Missing self and NK-cell genetics may contribute to MVI, underscoring the important role of NK cells in transplant rejection.
近期证据凸显了自然杀伤(NK)细胞在同种异体移植排斥反应中的关键作用。
我们在一个由507例连续肾移植受者组成的单中心队列中,探究了“缺失自我”以及决定NK细胞表型和/或功能的基因多态性与微血管炎症(MVI)之间的关联。对患者进行杀伤细胞免疫球蛋白样受体以及4个选定基因(FCGR3AV/F158 [rs396991]、KLRC2wt/del、KLRK1HNK/LNK [rs1049174]和rs9916629-C/T)的多态性基因分型。

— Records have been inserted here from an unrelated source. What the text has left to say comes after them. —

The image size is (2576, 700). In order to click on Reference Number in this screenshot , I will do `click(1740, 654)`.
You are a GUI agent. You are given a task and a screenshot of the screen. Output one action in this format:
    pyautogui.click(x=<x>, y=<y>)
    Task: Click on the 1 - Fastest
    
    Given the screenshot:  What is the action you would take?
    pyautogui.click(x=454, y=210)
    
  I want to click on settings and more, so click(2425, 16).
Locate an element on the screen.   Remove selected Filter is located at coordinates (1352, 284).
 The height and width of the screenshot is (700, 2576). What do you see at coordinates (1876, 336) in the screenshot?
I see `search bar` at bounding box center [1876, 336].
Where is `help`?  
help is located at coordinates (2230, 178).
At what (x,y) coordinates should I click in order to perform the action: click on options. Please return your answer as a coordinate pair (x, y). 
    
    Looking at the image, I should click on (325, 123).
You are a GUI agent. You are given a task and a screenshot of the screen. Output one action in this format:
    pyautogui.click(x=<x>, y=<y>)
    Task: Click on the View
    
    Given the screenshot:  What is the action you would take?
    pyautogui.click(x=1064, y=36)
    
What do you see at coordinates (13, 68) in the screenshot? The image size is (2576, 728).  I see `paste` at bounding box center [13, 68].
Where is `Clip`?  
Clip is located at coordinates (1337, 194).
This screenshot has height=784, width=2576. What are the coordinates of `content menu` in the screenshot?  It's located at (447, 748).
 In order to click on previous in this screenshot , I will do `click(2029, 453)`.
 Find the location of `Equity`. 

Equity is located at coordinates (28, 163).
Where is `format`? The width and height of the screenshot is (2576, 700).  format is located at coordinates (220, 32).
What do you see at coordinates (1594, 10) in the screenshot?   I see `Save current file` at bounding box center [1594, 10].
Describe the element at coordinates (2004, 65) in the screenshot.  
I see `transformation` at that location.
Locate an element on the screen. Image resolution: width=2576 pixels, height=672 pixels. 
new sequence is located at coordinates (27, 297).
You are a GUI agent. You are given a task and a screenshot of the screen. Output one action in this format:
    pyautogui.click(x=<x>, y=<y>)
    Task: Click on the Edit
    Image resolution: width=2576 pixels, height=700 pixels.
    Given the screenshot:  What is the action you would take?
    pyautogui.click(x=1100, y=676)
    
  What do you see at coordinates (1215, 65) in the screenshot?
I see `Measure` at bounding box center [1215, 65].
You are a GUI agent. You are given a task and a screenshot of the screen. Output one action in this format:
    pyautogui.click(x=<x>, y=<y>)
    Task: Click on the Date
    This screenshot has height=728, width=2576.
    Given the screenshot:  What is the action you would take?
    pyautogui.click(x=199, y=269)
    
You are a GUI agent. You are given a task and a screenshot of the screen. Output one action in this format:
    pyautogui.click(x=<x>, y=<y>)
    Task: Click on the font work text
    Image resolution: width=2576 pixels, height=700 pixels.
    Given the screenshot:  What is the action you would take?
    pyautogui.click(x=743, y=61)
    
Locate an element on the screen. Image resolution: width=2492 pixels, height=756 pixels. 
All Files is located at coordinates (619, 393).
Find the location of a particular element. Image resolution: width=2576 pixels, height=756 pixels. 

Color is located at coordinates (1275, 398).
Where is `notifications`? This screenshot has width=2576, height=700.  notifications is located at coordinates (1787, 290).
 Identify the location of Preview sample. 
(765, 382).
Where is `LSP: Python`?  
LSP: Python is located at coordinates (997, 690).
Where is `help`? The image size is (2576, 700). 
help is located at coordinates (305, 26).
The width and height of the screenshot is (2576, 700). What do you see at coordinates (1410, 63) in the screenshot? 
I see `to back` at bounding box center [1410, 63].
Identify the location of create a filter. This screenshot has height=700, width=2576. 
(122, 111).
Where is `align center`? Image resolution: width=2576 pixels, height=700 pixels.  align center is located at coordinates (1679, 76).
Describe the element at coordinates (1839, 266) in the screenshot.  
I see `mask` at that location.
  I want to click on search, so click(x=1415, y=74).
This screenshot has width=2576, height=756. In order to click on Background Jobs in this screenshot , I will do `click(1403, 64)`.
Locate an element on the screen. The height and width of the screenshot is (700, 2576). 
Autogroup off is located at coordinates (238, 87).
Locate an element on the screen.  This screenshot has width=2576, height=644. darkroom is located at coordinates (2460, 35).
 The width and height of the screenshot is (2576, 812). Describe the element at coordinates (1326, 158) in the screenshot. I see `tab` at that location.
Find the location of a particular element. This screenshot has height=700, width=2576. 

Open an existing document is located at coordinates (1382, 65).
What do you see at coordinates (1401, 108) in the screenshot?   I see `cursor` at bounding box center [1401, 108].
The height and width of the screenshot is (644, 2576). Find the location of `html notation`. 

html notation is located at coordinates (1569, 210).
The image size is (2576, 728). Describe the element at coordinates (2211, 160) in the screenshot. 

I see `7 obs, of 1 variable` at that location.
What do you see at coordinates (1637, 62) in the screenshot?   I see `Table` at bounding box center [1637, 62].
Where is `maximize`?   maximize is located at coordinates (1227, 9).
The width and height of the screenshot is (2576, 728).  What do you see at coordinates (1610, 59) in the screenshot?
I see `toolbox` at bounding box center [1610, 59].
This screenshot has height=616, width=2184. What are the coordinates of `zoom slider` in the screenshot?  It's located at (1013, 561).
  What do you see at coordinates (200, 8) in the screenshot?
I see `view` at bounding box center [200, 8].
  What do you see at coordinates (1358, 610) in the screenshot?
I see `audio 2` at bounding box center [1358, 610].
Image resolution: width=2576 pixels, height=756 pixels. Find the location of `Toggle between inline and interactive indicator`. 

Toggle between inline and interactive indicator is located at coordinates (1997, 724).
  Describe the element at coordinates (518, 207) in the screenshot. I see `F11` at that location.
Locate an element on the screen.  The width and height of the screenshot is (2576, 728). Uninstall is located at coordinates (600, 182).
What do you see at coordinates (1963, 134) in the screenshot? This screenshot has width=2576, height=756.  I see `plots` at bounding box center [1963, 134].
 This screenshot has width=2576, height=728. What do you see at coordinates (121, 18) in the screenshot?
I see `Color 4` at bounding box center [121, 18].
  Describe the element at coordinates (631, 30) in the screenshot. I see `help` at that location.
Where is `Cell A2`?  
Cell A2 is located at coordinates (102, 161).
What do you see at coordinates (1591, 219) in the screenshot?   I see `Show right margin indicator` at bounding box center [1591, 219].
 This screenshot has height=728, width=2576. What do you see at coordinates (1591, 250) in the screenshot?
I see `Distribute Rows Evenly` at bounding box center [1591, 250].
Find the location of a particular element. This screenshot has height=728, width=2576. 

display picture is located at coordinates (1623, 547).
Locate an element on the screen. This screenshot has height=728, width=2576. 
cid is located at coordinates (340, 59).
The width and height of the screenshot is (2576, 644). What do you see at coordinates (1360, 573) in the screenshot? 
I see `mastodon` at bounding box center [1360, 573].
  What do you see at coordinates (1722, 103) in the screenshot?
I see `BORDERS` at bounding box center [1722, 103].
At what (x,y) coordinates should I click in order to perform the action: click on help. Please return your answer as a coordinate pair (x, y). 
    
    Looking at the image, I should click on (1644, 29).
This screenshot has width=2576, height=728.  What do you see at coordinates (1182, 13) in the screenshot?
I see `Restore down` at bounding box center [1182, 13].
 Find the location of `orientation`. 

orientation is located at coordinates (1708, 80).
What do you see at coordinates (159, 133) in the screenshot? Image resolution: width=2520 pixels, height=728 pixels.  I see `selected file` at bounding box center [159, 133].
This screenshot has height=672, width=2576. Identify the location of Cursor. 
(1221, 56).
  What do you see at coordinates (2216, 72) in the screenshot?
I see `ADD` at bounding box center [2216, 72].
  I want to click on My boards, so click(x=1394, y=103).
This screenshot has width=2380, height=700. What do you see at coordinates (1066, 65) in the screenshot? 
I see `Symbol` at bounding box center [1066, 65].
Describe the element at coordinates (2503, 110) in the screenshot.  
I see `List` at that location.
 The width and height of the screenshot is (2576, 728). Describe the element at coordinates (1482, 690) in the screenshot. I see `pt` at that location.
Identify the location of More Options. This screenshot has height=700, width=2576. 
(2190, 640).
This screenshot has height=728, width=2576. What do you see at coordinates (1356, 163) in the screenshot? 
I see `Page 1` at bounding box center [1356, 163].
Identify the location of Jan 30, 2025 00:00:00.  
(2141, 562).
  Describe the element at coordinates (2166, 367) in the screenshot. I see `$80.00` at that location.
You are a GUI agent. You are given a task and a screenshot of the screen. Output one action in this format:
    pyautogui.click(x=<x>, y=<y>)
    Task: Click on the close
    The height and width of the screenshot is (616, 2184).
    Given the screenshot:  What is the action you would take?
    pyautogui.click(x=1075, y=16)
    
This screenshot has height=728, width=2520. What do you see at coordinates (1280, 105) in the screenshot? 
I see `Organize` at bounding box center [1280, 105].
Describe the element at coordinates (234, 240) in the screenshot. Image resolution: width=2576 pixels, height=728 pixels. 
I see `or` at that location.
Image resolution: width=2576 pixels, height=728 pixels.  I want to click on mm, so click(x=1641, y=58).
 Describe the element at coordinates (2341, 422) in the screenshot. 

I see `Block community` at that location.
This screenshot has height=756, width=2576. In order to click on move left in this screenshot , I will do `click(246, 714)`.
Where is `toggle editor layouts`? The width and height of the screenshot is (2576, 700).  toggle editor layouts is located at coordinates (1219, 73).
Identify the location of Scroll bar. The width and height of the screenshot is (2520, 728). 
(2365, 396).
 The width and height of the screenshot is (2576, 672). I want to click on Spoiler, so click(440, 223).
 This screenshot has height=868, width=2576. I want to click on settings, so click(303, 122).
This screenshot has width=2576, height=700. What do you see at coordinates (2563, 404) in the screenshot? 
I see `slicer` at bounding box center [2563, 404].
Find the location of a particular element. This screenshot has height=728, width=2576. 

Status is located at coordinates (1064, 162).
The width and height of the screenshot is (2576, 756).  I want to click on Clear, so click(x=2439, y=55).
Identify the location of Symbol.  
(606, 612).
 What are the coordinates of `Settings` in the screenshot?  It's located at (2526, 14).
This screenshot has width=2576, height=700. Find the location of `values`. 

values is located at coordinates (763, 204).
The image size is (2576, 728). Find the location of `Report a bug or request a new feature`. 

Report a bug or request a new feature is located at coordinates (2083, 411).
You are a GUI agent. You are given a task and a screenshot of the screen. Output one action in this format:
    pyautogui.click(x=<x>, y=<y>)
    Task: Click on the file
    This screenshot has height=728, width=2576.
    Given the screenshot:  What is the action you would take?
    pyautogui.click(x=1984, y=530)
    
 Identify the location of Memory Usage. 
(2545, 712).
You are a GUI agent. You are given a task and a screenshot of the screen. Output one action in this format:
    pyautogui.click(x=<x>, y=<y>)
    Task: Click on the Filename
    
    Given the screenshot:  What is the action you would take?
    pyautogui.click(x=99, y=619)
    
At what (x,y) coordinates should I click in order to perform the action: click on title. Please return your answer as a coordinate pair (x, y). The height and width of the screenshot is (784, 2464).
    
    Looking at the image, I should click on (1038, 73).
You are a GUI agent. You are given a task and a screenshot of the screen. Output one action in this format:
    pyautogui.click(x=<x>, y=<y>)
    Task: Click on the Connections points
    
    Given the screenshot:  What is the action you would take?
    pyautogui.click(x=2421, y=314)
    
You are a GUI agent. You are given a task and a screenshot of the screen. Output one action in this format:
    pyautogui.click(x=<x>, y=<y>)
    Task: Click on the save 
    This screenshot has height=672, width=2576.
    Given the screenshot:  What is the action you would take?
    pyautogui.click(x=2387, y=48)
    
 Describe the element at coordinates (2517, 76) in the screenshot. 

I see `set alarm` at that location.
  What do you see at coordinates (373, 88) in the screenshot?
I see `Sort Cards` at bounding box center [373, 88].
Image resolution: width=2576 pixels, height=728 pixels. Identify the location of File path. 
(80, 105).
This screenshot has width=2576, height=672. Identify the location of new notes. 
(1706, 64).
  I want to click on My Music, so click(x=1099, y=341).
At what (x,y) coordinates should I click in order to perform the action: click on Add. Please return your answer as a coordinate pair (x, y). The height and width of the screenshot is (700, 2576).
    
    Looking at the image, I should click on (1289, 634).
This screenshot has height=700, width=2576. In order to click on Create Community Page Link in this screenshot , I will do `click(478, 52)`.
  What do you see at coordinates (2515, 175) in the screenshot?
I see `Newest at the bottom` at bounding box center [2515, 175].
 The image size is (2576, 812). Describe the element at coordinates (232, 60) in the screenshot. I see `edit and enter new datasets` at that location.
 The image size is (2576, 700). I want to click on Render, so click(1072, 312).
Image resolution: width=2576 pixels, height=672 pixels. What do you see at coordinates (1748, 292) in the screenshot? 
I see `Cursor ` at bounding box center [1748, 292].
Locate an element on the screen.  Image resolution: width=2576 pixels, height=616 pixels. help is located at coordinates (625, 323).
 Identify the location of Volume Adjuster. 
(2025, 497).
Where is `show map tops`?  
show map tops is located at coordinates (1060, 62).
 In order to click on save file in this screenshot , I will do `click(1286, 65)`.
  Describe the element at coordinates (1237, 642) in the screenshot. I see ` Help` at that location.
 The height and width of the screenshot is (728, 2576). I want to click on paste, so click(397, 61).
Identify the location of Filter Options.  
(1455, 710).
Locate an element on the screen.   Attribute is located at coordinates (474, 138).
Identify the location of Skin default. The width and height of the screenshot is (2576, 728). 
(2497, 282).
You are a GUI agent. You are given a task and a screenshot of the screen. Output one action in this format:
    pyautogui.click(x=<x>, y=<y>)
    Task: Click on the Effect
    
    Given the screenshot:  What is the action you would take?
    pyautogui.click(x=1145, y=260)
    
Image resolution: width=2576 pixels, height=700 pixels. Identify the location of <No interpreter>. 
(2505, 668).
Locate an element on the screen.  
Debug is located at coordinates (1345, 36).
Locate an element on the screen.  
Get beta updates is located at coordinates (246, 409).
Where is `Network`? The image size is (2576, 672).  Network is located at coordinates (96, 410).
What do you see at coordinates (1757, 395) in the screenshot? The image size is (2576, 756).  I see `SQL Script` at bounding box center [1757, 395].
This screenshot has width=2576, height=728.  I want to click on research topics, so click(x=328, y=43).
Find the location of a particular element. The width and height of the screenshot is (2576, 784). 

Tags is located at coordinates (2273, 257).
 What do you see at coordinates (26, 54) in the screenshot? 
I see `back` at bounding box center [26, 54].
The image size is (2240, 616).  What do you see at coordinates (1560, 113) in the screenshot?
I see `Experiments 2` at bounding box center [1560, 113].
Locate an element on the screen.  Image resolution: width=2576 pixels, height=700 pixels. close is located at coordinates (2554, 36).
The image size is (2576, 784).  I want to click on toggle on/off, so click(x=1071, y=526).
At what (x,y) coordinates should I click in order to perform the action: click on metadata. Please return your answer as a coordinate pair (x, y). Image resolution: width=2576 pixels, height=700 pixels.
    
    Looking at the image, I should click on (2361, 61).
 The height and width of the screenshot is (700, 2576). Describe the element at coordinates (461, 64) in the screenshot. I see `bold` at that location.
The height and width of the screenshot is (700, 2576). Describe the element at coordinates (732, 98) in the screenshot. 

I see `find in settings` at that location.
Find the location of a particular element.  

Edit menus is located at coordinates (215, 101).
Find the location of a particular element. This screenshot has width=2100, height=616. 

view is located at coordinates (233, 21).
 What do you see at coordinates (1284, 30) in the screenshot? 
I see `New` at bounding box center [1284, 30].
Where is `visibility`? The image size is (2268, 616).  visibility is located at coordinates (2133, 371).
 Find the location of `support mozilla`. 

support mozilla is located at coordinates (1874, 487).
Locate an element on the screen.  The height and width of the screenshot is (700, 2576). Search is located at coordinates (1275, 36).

69例患者(13.6%)检测到MVI。在比例优势模型中,KLRC2del/del变异降低了MVI风险(优势比[OR] 0.26;95%置信区间[CI],0.05 - 0.93;P = 0.037),独立于供体特异性抗体、HLA II类表位错配和活检次数。相反,“缺失自我”(OR 1.40;95% CI,1.08 - 1.80;P = 0.011)和rs9916629 T/T基因变异增加了风险(OR 1.70;95% CI,1.08 - 2.68;P = 0.021)。“缺失自我”≥2的患者中移植肾丢失往往更频繁(风险比1.97;95% CI,0.89 - 4.37;P = 0.097),对估计的肾小球滤过轨迹无影响。FCGR3A变异仅在有预先形成的和/或新发供体特异性抗体的患者中与MVI相关(OR 4.14;95% CI,0.99 - 17.47;P = 0.052)。
“缺失自我”和NK细胞遗传学可能导致MVI,强调了NK细胞在移植排斥反应中的重要作用。